= Saint Monica's Church, Barre =

Church building in Barre, Vermont, USA

Saint Monica's Church is a Roman Catholic parish in the city of Barre, Vermont. It is in the Diocese of Burlington. The congregation dates from the original settlement of Barre in the 19th century, and its present building dates from the late 1880s.

==History==
The church in Barre began life as a mission from the church of Saint Augustine in the older settlement of Montpelier, Vermont.

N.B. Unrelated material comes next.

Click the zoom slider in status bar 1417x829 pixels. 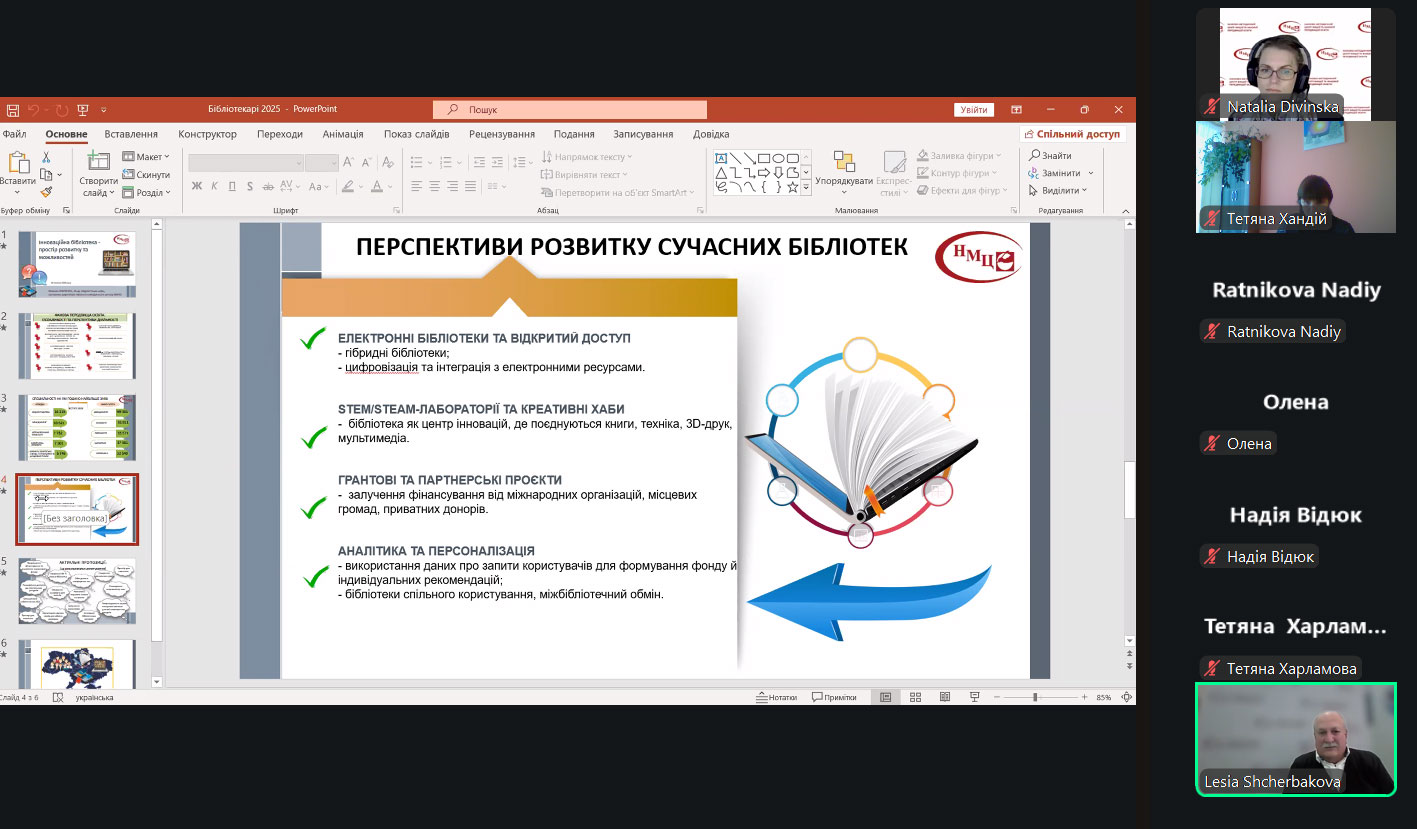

The original Roman Catholic settlers of Barre had been traveling to worship at Montpelier. However, in 1881 the Catholic population had grown to the point that the priest from Montpelier was traveling to Barre to conduct worship for 31 families, initially in the town hall. By 1886, the priest had leased a disused academy building to accommodate the Barre Mission. The group then set-out to construct new purpose-built church.

The church was finished on October 2, 1887, at a cost of $25,000 for the lot and construction of the church and rectory. The church was built to accommodate the growing number of Roman Catholic families, especially of Irish, Italian, and French descent, who were flocking to Barre to work in the granite industry. The dedication to St Monica, related to the fact that the original Montpelier Church was dedicated to Monica's son, Saint Augustine. Since its founding, Saint Monica's has undergone several major renovations.

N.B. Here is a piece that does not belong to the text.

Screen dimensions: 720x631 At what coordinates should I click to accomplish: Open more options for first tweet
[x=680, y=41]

In 1927, in response to a demand for faith-based education for local Roman Catholic children, the priest of St. Monica's founded a school adjacent to the church.

===The Carrara connection===
Barre is a granite mining town with a tradition of sculpturing. It is linked with Carrara in Italy, which has a much longer but similar tradition with marble sculpture.

According to the University of Vermont, in 1905, the Roman Catholic Granite workers of Barre, many of whom were Italian immigrants, took the unusual step of importing marble from Carrara to complete their church altar. Indeed, many of Barre's granite sculptors had immigrated from Carrara itself in 1883, bringing their needed skills to the town.

At the time, the altar cost $2,000 to build. In 1968, much of the marble work was stripped away, but an effort is being made to restore the church to its former glory.

==Today==
Today, the working parish currently employs seven staff, two of whom are ordained priests. It was described by Mother Jones as "the biggest Catholic church in the state." Due to declining membership, Bishop Christopher J. Coyne combined St. Monica with St. Sylvester's Parish in Graniteville and St. Cecelia & St. Frances Cabrini in East Barre.

The school is still in operation as a K-8 school on its original site, next to the church. It is now known as St. Monica-St. Michael School and has a faculty and staff of 23.

The cemetery adjacent to the church dates from 1895, however it was given over to the city in 1970.